INFORMED CONSENT RELEASE FORM
1. As permitted by § 8-625(d)(1) of the Labor and Employment Article, Annotated Code of Maryland and by
federal regulations under 20 C.F.R. part 603, this signed form releases certain confidentiality rights of the
undersigned.
2. This consent form will remain in effect until the District Court Commissioner’s obligation to maintain these
records for its files has terminated, revocation by the undersigned, or five (5) years.

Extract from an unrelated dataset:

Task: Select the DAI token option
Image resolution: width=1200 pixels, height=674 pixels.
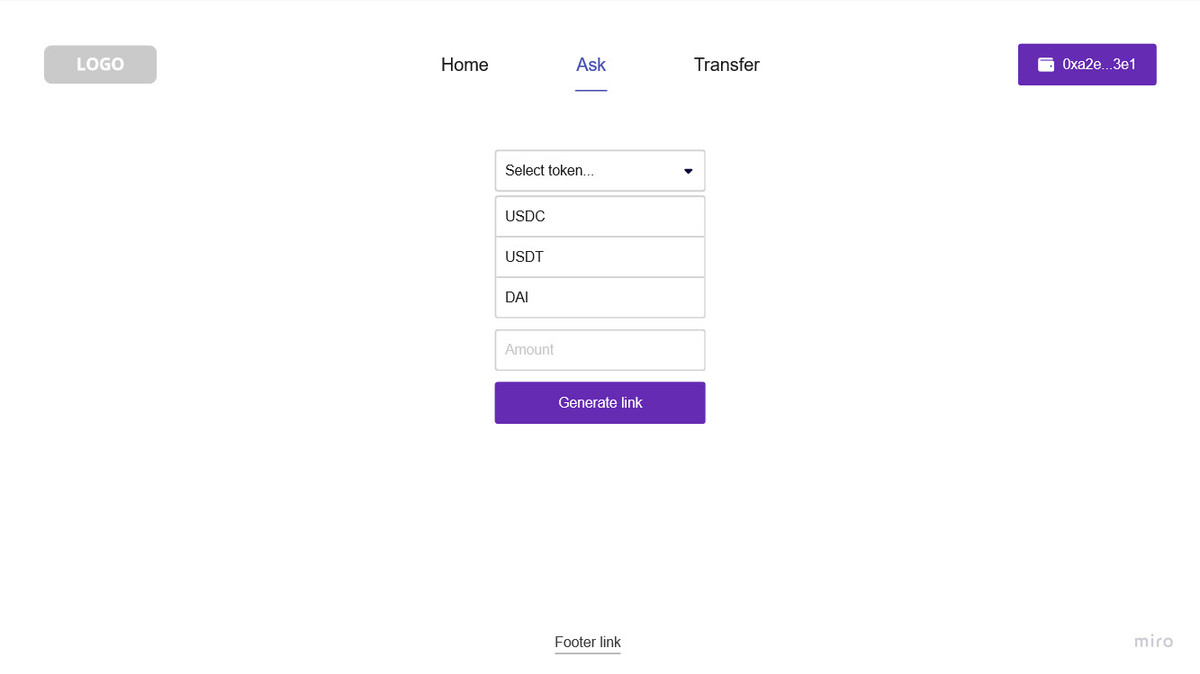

3. Please provide the undersigned individual’s name(s) (include all other names you have used for the period of
time the records are requested):
4. Please provide the undersigned individual’s Social Security Number:
5. The undersigned acknowledges that this signed form permits access to confidential information maintained by
the Maryland Department of Labor, Division of Unemployment Insurance. This information includes wage
history, employment history, and the number and amount of Unemployment Insurance benefits received by
the undersigned.
6. The undersigned individual consents to the Office of the District Court Commissioner or its designee to
review confidential information, including benefits information and wages earned by the individual and
reported by his or her employer for purposes of evaluating the individual’s qualification for a Court-appointed
attorney. The determining of whether the undersigned qualifies for a Court-appointed attorney may assist the
undersigned in a legal matter.
7. The confidential information will be disclosed only to the Office of the District Court Commissioner or its
designee. The information disclosed pursuant to this release will be used only for the purposes stated in this
release, which is to determine whether the undersigned qualifies for representation by the Office of the Public
Defender to assist the undersigned in a legal matter.